Jędrzejczyk: Mogłem grać w Kielcach już wcześniej
– Jestem szybki, lubię grać w powietrzu, strzelać na bramkę. A wady? To już zweryfikuje boisko – mówi obrońca Korony, Artur Jędrzejczyk. Jego dobra gra w sobotnim meczu sprawiła, że niektórzy już teraz porównują go do byłej gwiazdy „żółto-czerwonych”, Pawła Golańskiego.
Wiele pochwał zebrałeś po sobotnim meczu z Jagiellonią. Sam też jesteś zadowolony ze swojej gry w tym spotkaniu?
Artur Jędrzejczyk: - Na początku było troszkę nerwowości, ale z każdą kolejną minutą grało mi się coraz lepiej. Trzeba pamiętać jednak o tym, że był to pierwszy mój mecz na tym stadionie, przed tą publicznością, a do tego zagraliśmy po raz pierwszy po dłuższej przerwie. Najważniejsza jest jednak postawa całego zespołu, a wydaje mi się, że wypadliśmy całkiem nieźle. Wygraliśmy 1:0, nie straciliśmy bramki i to jest najważniejsze. Wiemy przecież, że w poprzedniej rundzie z tą grą na zero z tyłu Korona miała duże problemy, a w sobotę udało nam się w końcu zachować czyste konto.

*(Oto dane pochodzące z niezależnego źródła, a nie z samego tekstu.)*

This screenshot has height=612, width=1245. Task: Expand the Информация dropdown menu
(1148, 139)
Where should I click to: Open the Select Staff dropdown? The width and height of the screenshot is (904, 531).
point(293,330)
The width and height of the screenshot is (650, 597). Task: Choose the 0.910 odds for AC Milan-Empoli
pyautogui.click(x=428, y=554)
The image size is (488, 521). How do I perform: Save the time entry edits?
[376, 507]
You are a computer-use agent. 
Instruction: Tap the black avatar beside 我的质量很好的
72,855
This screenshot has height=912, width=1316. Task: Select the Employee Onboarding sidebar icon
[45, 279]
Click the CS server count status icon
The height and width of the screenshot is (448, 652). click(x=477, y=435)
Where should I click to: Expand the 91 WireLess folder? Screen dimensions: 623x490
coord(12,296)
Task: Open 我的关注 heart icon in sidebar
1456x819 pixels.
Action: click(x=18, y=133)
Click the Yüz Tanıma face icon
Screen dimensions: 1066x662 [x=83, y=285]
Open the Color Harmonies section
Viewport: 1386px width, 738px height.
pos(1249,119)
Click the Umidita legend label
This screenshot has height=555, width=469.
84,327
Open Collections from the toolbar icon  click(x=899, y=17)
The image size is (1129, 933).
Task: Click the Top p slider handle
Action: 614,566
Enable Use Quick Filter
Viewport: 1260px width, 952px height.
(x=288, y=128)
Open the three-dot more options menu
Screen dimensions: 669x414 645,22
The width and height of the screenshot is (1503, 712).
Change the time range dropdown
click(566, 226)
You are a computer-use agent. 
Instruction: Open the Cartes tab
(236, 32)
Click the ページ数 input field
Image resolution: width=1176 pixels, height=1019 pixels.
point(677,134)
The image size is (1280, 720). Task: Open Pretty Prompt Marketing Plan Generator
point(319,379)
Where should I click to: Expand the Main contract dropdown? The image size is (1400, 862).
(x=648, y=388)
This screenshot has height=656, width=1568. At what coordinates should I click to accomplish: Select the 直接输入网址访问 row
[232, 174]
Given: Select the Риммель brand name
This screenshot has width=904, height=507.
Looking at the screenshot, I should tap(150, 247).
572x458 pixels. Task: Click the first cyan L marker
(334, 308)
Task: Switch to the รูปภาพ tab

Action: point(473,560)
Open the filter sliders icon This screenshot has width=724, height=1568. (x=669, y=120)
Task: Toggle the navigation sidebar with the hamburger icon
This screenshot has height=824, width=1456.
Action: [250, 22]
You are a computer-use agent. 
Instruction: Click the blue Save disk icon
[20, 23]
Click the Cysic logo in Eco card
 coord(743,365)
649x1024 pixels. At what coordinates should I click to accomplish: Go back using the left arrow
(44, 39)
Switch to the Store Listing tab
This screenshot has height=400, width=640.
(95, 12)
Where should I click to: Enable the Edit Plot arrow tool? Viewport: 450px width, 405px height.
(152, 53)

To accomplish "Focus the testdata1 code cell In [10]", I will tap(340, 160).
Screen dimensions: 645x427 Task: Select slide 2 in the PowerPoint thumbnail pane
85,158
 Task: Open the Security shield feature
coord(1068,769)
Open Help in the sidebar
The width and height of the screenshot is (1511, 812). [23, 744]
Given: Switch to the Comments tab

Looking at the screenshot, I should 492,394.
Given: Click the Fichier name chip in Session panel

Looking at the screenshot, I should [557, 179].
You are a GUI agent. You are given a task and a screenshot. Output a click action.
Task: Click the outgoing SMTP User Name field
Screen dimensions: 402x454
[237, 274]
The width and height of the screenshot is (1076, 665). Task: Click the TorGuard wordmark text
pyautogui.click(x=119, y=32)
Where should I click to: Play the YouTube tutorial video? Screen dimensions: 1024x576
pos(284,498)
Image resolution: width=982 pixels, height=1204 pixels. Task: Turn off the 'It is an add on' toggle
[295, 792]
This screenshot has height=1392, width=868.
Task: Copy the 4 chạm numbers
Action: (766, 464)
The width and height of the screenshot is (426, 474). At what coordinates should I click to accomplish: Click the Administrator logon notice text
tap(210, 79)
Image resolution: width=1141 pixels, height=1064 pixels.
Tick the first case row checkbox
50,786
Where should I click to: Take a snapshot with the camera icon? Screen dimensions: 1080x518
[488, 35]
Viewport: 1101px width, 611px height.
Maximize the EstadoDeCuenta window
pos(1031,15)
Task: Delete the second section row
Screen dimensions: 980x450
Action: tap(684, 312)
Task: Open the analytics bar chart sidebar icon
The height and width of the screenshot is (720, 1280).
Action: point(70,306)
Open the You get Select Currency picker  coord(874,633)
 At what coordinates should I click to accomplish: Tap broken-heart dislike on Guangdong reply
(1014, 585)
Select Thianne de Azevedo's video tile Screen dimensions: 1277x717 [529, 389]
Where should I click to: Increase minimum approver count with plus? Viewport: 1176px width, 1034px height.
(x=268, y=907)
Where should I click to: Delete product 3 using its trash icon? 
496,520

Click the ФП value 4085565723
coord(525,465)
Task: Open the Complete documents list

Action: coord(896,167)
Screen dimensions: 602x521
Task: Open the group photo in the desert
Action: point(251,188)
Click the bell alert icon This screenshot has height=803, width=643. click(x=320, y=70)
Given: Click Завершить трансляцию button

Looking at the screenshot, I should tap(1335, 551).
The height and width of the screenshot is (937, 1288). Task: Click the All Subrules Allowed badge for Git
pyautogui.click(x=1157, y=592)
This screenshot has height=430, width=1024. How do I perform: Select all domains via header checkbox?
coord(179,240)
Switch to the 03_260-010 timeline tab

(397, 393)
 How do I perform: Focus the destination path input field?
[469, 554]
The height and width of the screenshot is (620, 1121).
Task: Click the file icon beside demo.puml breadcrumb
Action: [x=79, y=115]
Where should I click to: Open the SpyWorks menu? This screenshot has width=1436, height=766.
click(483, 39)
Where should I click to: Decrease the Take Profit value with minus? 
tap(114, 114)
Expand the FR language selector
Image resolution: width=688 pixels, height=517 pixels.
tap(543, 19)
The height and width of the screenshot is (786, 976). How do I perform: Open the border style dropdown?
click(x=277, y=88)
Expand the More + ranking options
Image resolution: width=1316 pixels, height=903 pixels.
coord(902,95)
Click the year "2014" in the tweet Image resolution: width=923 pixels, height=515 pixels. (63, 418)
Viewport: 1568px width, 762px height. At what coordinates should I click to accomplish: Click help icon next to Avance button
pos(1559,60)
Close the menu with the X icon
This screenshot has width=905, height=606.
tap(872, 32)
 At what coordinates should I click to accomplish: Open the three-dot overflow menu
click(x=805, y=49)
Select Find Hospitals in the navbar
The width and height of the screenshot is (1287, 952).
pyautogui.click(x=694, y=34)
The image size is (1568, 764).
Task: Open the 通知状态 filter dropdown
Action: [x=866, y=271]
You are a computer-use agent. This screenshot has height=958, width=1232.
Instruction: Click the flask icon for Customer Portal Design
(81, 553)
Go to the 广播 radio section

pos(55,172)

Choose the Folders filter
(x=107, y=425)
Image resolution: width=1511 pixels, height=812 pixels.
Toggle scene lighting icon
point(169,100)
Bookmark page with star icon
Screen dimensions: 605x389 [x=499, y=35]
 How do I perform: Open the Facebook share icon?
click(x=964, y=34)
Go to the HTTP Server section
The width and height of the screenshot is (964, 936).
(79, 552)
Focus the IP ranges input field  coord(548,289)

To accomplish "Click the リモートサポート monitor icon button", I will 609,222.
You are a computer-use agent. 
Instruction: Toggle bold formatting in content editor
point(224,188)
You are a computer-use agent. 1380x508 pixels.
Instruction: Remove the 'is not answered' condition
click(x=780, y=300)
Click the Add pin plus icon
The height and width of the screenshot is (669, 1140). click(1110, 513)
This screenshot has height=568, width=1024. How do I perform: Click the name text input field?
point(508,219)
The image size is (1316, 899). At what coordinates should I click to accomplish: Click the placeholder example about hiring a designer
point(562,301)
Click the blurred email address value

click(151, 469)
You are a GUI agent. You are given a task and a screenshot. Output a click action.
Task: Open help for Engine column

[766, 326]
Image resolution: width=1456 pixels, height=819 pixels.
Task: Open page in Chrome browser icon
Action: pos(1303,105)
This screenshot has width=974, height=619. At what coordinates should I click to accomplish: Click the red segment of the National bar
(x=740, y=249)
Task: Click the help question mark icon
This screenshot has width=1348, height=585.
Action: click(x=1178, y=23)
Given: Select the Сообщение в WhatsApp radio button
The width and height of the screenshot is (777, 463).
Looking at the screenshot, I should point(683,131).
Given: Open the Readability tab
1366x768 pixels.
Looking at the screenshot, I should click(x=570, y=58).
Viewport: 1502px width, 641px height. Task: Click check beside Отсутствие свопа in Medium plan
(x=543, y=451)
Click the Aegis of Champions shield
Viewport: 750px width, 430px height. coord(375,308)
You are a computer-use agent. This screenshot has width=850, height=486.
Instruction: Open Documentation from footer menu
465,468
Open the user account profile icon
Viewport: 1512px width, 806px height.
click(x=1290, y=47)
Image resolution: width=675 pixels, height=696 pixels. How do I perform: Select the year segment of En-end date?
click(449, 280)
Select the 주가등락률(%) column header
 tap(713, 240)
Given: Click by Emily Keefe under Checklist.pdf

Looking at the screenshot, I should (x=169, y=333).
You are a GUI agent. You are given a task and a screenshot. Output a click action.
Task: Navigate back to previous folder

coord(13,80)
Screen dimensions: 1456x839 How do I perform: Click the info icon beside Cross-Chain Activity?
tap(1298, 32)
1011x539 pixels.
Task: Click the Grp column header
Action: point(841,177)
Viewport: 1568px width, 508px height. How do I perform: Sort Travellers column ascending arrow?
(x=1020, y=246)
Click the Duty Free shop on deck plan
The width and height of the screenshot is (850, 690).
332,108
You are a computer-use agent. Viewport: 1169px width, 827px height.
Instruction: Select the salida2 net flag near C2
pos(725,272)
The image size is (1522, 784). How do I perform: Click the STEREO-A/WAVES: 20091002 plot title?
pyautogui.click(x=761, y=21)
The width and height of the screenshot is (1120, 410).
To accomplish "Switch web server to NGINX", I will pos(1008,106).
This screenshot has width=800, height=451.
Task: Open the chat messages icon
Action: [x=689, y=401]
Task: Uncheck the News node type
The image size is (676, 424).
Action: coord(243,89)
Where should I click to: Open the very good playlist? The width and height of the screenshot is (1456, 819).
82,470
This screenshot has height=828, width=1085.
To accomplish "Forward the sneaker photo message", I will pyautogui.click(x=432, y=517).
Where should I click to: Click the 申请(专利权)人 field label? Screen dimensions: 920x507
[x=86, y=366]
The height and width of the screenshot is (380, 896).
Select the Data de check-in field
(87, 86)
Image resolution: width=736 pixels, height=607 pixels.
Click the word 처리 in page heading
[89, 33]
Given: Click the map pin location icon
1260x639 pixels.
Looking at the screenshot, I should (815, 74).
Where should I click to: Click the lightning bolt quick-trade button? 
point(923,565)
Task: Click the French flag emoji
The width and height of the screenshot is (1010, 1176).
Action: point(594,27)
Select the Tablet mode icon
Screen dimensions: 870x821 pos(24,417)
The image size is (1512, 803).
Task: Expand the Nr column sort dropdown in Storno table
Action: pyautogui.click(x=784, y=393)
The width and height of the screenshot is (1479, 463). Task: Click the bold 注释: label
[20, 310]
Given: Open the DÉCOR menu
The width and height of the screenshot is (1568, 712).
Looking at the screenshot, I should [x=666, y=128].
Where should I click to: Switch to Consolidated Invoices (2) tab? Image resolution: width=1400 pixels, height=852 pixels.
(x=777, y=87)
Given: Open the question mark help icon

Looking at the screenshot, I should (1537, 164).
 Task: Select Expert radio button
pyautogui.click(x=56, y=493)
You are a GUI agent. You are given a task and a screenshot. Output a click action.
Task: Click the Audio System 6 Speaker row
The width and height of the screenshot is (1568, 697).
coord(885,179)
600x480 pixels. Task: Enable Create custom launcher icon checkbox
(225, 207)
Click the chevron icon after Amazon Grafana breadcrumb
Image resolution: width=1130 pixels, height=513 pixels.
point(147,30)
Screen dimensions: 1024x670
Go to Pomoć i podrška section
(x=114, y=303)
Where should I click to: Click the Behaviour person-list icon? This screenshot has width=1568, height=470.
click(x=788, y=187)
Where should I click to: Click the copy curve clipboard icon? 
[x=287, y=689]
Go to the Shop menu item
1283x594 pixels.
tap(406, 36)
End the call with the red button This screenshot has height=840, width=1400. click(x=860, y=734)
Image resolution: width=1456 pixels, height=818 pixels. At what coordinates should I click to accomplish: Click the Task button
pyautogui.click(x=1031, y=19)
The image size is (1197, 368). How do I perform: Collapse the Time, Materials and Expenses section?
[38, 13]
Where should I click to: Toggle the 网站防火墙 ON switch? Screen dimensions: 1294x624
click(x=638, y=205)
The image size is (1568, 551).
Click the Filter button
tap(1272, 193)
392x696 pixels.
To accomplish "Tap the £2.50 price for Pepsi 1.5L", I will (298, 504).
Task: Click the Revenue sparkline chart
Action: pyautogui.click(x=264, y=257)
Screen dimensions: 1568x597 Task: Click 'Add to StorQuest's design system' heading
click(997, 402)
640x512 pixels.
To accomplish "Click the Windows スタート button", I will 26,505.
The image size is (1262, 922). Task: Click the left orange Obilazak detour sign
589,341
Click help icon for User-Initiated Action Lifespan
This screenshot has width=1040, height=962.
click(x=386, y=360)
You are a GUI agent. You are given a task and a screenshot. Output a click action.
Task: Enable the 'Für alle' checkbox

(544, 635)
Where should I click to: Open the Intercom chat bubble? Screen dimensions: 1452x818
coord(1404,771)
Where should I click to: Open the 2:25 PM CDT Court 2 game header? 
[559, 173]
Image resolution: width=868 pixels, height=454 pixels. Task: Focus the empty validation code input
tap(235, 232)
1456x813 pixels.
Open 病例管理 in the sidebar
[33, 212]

W poprzedniej rundzie Korona miała też duże problemy z grą bocznych obrońców, a zwłaszcza z włączaniem się przez nich do akcji ofensywnych. Ty, podobnie jak Nikola Mijajlovic, nie bałeś się grać do przodu, dzięki czemu i skrzydłowi prezentowali się bardzo dobrze.
- Trener mówił nam żebyśmy grali dużo bokami, próbowali wielu dośrodkowań i myślę, że to nam w spotkaniu z „Jagą” całkiem nieźle wychodziło. Oczywiście musieliśmy jednak cały czas uważać na obronę, zwłaszcza na Frankowskiego i Grosickiego.
Jak ci się grało przeciwko wspomnianej dwójce?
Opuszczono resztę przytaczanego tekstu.